Selected text:
Well, that's not really a problem per se, but it would have helped. The problem is what I stated earlier, that PLoS One did not find appropriate reviewers with basketball expertise who would have raised these questions much earlier in the process. At least, that's my assumption. I assume that they didn't find John Hollinger or someone from this board to review it.

Re: putting some math to the problem of shot selection

Posted: Mon Jan 30, 2012 4:11 pm
by EvanZ
EvanZ wrote:
What is the empirical shot distribution? I assumed it would be normally distributed around 12 seconds, if you just look the shots after a made field goal (oh, and of course, ignoring the handful of shots coming off a missed And1 rebounded by the offensive team!).
Image

Does this look right to you guys? Shots as a function of shot clock time from the second table Brian gave. Not clear to me whether 1 or 24 is the start of the shot clock here. Otherwise, it does look normally distributed as I suggested (around 10 or 14 s depending on how you view time on the shot clock).

Re: putting some math to the problem of shot selection

Posted: Mon Jan 30, 2012 4:15 pm
by EvanZ
Here is points per shot (PPS) vs. time:

Image

Looks like 1 second must be at the end of the shot clock.

Re: putting some math to the problem of shot selection

Posted: Mon Jan 30, 2012 4:18 pm
by mystic
EvanZ wrote: Looks like 1 second must be at the end of the shot clock.
Yes. The time is meant as seconds left on the shot clock. So, the normal distribution around 14 sec sounds about right to me. The two earlier peaks might be first break and secondary break. At least that is the way I would interpret it.

Re: putting some math to the problem of shot selection

Posted: Mon Jan 30, 2012 4:58 pm
by Guy
Much of the paper is still useful, I think, but the assumption that shot opportunities arise at some uniform rate in time is not a very good one.
I think there is a second, perhaps more important issue, which is that the decision to shoot is not a random outcome from the distribution of opportunities. Players have some ability to assess the quality of shot available. Early in the clock, they can set the bar higher and only shoot if PPS is above a certain level. Basically, players should only take the shot at 16 remaining if PPS > expected value of the shot that will be available at 6 seconds remaining (or whenever PPS begins to sharply decline). As time elapses, the bar gets lowered. That is why you can't assume that additional shots taken early in the clock would have the same value as those taken now -- these "new" shots will, on average, be inferior opportunities.

I may very well be misunderstanding your analysis, but it doesn't seem to me it fully incorporates this element.

Re: putting some math to the problem of shot selection

Posted: Mon Jan 30, 2012 5:03 pm
by EvanZ
I think given that the shot distribution follows a normal curve and the PPS distribution is roughly linear, does Brian's model explain the behavior correctly? Any model would have to account for those two distributions. That wouldn't mean necessarily that the model is "proven", but what we can say (or Brian could say) is that the data are *consistent* with such a model.

Also, I would argue the first 5 or 6 seconds off the shot clock should be ignored.

Re: putting some math to the problem of shot selection

Posted: Mon Jan 30, 2012 5:17 pm
by gravityandlevity
Yes, you guys got it right. The "time" column of my table means "reading on the shot clock", so 24 means the beginning and 1 means the end.

Evan, thanks for your plots. The distribution of shots taken really does look like two Gaussian distributions centered at about 9 and 20 seconds, which I hadn't noticed.

Given task a:
Quote the entries from the line containing "Viewport: 670px width, 489px" through the last entry, both ends included.

Data section:
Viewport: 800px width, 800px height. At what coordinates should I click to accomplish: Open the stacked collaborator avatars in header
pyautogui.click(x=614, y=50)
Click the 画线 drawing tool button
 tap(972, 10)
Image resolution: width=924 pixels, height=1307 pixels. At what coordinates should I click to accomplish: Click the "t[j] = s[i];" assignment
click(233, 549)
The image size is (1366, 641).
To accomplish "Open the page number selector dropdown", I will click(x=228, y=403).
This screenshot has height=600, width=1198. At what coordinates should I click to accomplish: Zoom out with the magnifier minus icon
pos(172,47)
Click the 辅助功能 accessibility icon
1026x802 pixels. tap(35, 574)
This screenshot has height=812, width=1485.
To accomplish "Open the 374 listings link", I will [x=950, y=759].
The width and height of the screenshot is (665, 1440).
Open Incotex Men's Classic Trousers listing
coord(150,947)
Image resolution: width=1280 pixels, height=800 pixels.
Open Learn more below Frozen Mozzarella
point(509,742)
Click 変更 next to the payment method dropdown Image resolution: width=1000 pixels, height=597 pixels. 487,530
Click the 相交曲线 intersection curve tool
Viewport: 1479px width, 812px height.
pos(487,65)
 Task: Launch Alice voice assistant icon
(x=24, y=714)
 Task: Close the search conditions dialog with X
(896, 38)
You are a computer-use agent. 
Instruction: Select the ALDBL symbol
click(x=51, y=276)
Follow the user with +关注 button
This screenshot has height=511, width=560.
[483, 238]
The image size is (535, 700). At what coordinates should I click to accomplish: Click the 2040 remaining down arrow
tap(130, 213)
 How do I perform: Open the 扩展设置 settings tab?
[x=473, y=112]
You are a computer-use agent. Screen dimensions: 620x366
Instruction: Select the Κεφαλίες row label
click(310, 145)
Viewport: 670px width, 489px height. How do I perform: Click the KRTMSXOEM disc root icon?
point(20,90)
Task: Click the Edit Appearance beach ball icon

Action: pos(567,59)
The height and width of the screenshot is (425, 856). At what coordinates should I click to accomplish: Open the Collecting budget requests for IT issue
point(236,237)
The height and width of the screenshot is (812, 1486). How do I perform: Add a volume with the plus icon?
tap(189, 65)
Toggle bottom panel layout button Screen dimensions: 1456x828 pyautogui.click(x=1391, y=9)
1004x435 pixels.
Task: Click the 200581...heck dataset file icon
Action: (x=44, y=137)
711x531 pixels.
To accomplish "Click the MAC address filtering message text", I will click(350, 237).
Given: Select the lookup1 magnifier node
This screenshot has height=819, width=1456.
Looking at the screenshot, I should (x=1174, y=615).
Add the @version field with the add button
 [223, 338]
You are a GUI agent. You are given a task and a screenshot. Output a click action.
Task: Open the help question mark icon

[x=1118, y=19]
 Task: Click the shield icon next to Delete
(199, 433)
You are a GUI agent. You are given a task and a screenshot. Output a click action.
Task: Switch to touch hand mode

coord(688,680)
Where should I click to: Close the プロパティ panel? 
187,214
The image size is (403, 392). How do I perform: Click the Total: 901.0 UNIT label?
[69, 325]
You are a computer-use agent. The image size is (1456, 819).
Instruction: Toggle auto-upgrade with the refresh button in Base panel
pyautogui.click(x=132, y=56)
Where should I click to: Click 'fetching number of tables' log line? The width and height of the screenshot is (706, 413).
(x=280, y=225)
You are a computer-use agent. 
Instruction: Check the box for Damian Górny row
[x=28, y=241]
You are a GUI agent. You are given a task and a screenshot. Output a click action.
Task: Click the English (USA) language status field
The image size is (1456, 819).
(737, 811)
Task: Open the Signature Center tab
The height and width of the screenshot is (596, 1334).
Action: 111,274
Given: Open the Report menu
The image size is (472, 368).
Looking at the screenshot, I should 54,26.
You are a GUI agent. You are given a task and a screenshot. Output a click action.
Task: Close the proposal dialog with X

Given task b:
Print the stretch of the shot selection forum thread from "Posted: Mon Jan 30, 2012 5:03" through "should be ignored.", unchanged.

Final result a:
Viewport: 670px width, 489px height. How do I perform: Click the KRTMSXOEM disc root icon?
point(20,90)
Task: Click the Edit Appearance beach ball icon

Action: pos(567,59)
The height and width of the screenshot is (425, 856). At what coordinates should I click to accomplish: Open the Collecting budget requests for IT issue
point(236,237)
The height and width of the screenshot is (812, 1486). How do I perform: Add a volume with the plus icon?
tap(189, 65)
Toggle bottom panel layout button Screen dimensions: 1456x828 pyautogui.click(x=1391, y=9)
1004x435 pixels.
Task: Click the 200581...heck dataset file icon
Action: (x=44, y=137)
711x531 pixels.
To accomplish "Click the MAC address filtering message text", I will click(350, 237).
Given: Select the lookup1 magnifier node
This screenshot has height=819, width=1456.
Looking at the screenshot, I should (x=1174, y=615).
Add the @version field with the add button
 [223, 338]
You are a GUI agent. You are given a task and a screenshot. Output a click action.
Task: Open the help question mark icon

[x=1118, y=19]
 Task: Click the shield icon next to Delete
(199, 433)
You are a GUI agent. You are given a task and a screenshot. Output a click action.
Task: Switch to touch hand mode

coord(688,680)
Where should I click to: Close the プロパティ panel? 
187,214
The image size is (403, 392). How do I perform: Click the Total: 901.0 UNIT label?
[69, 325]
You are a computer-use agent. The image size is (1456, 819).
Instruction: Toggle auto-upgrade with the refresh button in Base panel
pyautogui.click(x=132, y=56)
Where should I click to: Click 'fetching number of tables' log line? The width and height of the screenshot is (706, 413).
(x=280, y=225)
You are a computer-use agent. 
Instruction: Check the box for Damian Górny row
[x=28, y=241]
You are a GUI agent. You are given a task and a screenshot. Output a click action.
Task: Click the English (USA) language status field
The image size is (1456, 819).
(737, 811)
Task: Open the Signature Center tab
The height and width of the screenshot is (596, 1334).
Action: 111,274
Given: Open the Report menu
The image size is (472, 368).
Looking at the screenshot, I should 54,26.
You are a GUI agent. You are given a task and a screenshot. Output a click action.
Task: Close the proposal dialog with X

Final result b:
Posted: Mon Jan 30, 2012 5:03 pm
by EvanZ
I think given that the shot distribution follows a normal curve and the PPS distribution is roughly linear, does Brian's model explain the behavior correctly? Any model would have to account for those two distributions. That wouldn't mean necessarily that the model is "proven", but what we can say (or Brian could say) is that the data are *consistent* with such a model.

Also, I would argue the first 5 or 6 seconds off the shot clock should be ignored.